Collected data
*****

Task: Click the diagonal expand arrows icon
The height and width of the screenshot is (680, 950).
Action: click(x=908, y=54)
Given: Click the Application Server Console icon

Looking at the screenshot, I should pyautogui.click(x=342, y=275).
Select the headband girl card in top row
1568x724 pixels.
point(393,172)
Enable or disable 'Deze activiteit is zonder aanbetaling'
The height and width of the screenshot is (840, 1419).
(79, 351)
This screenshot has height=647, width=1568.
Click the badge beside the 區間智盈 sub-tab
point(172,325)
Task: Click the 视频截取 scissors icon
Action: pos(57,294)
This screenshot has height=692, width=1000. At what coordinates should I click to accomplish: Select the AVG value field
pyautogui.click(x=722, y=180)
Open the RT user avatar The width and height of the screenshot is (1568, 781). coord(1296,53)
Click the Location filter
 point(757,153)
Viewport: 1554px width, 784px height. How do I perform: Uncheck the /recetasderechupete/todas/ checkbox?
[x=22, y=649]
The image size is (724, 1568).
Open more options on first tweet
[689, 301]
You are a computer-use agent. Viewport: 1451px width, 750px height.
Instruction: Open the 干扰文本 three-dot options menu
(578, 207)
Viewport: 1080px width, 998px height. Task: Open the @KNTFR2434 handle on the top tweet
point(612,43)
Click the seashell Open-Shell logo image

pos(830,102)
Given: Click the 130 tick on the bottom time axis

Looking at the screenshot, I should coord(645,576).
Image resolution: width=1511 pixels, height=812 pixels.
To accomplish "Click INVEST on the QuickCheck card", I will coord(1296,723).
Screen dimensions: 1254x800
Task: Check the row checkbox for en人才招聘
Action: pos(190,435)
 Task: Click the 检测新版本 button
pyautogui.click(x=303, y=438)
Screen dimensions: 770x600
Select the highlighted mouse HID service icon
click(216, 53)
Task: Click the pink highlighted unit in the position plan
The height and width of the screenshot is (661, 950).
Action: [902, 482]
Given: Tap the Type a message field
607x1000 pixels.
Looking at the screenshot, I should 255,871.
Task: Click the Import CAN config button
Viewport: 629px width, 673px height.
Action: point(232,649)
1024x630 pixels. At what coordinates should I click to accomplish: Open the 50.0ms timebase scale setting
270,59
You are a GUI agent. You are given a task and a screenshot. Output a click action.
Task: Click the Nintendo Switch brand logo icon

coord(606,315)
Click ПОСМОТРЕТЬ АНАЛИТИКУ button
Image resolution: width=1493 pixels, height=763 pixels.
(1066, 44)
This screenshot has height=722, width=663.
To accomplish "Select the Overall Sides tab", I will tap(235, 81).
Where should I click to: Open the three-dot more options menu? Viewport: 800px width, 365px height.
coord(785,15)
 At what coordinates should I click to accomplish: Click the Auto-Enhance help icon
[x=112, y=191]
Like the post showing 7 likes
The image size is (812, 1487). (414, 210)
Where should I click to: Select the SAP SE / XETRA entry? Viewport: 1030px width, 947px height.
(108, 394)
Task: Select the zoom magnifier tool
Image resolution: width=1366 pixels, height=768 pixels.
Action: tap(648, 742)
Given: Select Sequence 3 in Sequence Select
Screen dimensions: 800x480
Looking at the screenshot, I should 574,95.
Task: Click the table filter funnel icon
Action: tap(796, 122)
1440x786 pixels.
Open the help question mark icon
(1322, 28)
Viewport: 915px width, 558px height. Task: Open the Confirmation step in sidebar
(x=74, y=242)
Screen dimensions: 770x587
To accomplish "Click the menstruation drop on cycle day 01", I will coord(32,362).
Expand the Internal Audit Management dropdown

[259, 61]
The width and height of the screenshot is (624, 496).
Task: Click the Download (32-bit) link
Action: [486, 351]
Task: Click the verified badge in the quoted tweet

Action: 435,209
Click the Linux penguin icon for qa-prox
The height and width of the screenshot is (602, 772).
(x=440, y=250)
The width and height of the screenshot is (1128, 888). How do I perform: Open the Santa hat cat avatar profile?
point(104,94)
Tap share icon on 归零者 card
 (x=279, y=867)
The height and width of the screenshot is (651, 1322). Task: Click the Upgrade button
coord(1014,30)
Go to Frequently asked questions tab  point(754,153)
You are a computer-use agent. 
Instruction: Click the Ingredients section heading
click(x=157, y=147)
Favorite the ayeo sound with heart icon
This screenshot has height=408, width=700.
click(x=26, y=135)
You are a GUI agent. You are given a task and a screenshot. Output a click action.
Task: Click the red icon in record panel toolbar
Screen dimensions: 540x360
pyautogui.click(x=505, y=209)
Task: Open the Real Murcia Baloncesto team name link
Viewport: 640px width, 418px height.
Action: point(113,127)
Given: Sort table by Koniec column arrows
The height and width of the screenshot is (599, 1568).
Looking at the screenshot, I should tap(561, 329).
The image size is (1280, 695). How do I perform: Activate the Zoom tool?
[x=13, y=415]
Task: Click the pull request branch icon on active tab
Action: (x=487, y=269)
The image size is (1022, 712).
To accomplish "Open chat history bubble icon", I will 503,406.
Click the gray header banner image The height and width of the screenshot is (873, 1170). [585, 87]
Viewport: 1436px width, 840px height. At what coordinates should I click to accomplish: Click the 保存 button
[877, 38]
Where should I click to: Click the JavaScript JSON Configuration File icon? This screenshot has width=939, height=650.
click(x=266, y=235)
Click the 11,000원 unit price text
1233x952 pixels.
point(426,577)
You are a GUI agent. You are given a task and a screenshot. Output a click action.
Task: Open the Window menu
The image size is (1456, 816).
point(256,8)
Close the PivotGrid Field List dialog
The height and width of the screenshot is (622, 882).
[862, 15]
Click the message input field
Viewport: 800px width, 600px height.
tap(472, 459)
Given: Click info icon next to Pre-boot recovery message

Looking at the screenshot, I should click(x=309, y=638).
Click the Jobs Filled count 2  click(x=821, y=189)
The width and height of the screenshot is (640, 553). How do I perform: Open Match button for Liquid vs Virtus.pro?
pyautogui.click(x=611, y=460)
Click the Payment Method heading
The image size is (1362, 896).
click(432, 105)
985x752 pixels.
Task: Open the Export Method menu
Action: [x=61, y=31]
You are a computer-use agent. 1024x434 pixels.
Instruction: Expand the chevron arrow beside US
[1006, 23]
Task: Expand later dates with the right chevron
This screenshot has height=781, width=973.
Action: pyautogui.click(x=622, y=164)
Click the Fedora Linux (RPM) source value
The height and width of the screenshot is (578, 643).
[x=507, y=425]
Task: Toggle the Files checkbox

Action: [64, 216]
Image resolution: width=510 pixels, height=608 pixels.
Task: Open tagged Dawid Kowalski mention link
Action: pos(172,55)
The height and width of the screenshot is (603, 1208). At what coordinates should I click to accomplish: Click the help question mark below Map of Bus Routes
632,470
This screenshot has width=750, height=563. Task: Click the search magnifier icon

*****

● **Task requirements**
Would you repeat each of the records above exactly?

● **The completed task**
Task: Click the diagonal expand arrows icon
The height and width of the screenshot is (680, 950).
Action: click(x=908, y=54)
Given: Click the Application Server Console icon

Looking at the screenshot, I should pyautogui.click(x=342, y=275).
Select the headband girl card in top row
1568x724 pixels.
point(393,172)
Enable or disable 'Deze activiteit is zonder aanbetaling'
The height and width of the screenshot is (840, 1419).
(79, 351)
This screenshot has height=647, width=1568.
Click the badge beside the 區間智盈 sub-tab
point(172,325)
Task: Click the 视频截取 scissors icon
Action: pos(57,294)
This screenshot has height=692, width=1000. At what coordinates should I click to accomplish: Select the AVG value field
pyautogui.click(x=722, y=180)
Open the RT user avatar The width and height of the screenshot is (1568, 781). coord(1296,53)
Click the Location filter
 point(757,153)
Viewport: 1554px width, 784px height. How do I perform: Uncheck the /recetasderechupete/todas/ checkbox?
[x=22, y=649]
The image size is (724, 1568).
Open more options on first tweet
[689, 301]
You are a computer-use agent. Viewport: 1451px width, 750px height.
Instruction: Open the 干扰文本 three-dot options menu
(578, 207)
Viewport: 1080px width, 998px height. Task: Open the @KNTFR2434 handle on the top tweet
point(612,43)
Click the seashell Open-Shell logo image

pos(830,102)
Given: Click the 130 tick on the bottom time axis

Looking at the screenshot, I should coord(645,576).
Image resolution: width=1511 pixels, height=812 pixels.
To accomplish "Click INVEST on the QuickCheck card", I will coord(1296,723).
Screen dimensions: 1254x800
Task: Check the row checkbox for en人才招聘
Action: pos(190,435)
 Task: Click the 检测新版本 button
pyautogui.click(x=303, y=438)
Screen dimensions: 770x600
Select the highlighted mouse HID service icon
click(216, 53)
Task: Click the pink highlighted unit in the position plan
The height and width of the screenshot is (661, 950).
Action: [902, 482]
Given: Tap the Type a message field
607x1000 pixels.
Looking at the screenshot, I should 255,871.
Task: Click the Import CAN config button
Viewport: 629px width, 673px height.
Action: point(232,649)
1024x630 pixels. At what coordinates should I click to accomplish: Open the 50.0ms timebase scale setting
270,59
You are a GUI agent. You are given a task and a screenshot. Output a click action.
Task: Click the Nintendo Switch brand logo icon

coord(606,315)
Click ПОСМОТРЕТЬ АНАЛИТИКУ button
Image resolution: width=1493 pixels, height=763 pixels.
(1066, 44)
This screenshot has height=722, width=663.
To accomplish "Select the Overall Sides tab", I will tap(235, 81).
Where should I click to: Open the three-dot more options menu? Viewport: 800px width, 365px height.
coord(785,15)
 At what coordinates should I click to accomplish: Click the Auto-Enhance help icon
[x=112, y=191]
Like the post showing 7 likes
The image size is (812, 1487). (414, 210)
Where should I click to: Select the SAP SE / XETRA entry? Viewport: 1030px width, 947px height.
(108, 394)
Task: Select the zoom magnifier tool
Image resolution: width=1366 pixels, height=768 pixels.
Action: tap(648, 742)
Given: Select Sequence 3 in Sequence Select
Screen dimensions: 800x480
Looking at the screenshot, I should 574,95.
Task: Click the table filter funnel icon
Action: tap(796, 122)
1440x786 pixels.
Open the help question mark icon
(1322, 28)
Viewport: 915px width, 558px height. Task: Open the Confirmation step in sidebar
(x=74, y=242)
Screen dimensions: 770x587
To accomplish "Click the menstruation drop on cycle day 01", I will coord(32,362).
Expand the Internal Audit Management dropdown

[259, 61]
The width and height of the screenshot is (624, 496).
Task: Click the Download (32-bit) link
Action: [486, 351]
Task: Click the verified badge in the quoted tweet

Action: 435,209
Click the Linux penguin icon for qa-prox
The height and width of the screenshot is (602, 772).
(x=440, y=250)
The width and height of the screenshot is (1128, 888). How do I perform: Open the Santa hat cat avatar profile?
point(104,94)
Tap share icon on 归零者 card
 (x=279, y=867)
The height and width of the screenshot is (651, 1322). Task: Click the Upgrade button
coord(1014,30)
Go to Frequently asked questions tab  point(754,153)
You are a computer-use agent. 
Instruction: Click the Ingredients section heading
click(x=157, y=147)
Favorite the ayeo sound with heart icon
This screenshot has height=408, width=700.
click(x=26, y=135)
You are a GUI agent. You are given a task and a screenshot. Output a click action.
Task: Click the red icon in record panel toolbar
Screen dimensions: 540x360
pyautogui.click(x=505, y=209)
Task: Open the Real Murcia Baloncesto team name link
Viewport: 640px width, 418px height.
Action: point(113,127)
Given: Sort table by Koniec column arrows
The height and width of the screenshot is (599, 1568).
Looking at the screenshot, I should tap(561, 329).
The image size is (1280, 695). How do I perform: Activate the Zoom tool?
[x=13, y=415]
Task: Click the pull request branch icon on active tab
Action: (x=487, y=269)
The image size is (1022, 712).
To accomplish "Open chat history bubble icon", I will 503,406.
Click the gray header banner image The height and width of the screenshot is (873, 1170). [585, 87]
Viewport: 1436px width, 840px height. At what coordinates should I click to accomplish: Click the 保存 button
[877, 38]
Where should I click to: Click the JavaScript JSON Configuration File icon? This screenshot has width=939, height=650.
click(x=266, y=235)
Click the 11,000원 unit price text
1233x952 pixels.
point(426,577)
You are a GUI agent. You are given a task and a screenshot. Output a click action.
Task: Open the Window menu
The image size is (1456, 816).
point(256,8)
Close the PivotGrid Field List dialog
The height and width of the screenshot is (622, 882).
[862, 15]
Click the message input field
Viewport: 800px width, 600px height.
tap(472, 459)
Given: Click info icon next to Pre-boot recovery message

Looking at the screenshot, I should click(x=309, y=638).
Click the Jobs Filled count 2  click(x=821, y=189)
The width and height of the screenshot is (640, 553). How do I perform: Open Match button for Liquid vs Virtus.pro?
pyautogui.click(x=611, y=460)
Click the Payment Method heading
The image size is (1362, 896).
click(432, 105)
985x752 pixels.
Task: Open the Export Method menu
Action: [x=61, y=31]
You are a computer-use agent. 1024x434 pixels.
Instruction: Expand the chevron arrow beside US
[1006, 23]
Task: Expand later dates with the right chevron
This screenshot has height=781, width=973.
Action: pyautogui.click(x=622, y=164)
Click the Fedora Linux (RPM) source value
The height and width of the screenshot is (578, 643).
[x=507, y=425]
Task: Toggle the Files checkbox

Action: [64, 216]
Image resolution: width=510 pixels, height=608 pixels.
Task: Open tagged Dawid Kowalski mention link
Action: pos(172,55)
The height and width of the screenshot is (603, 1208). At what coordinates should I click to accomplish: Click the help question mark below Map of Bus Routes
632,470
This screenshot has width=750, height=563. Task: Click the search magnifier icon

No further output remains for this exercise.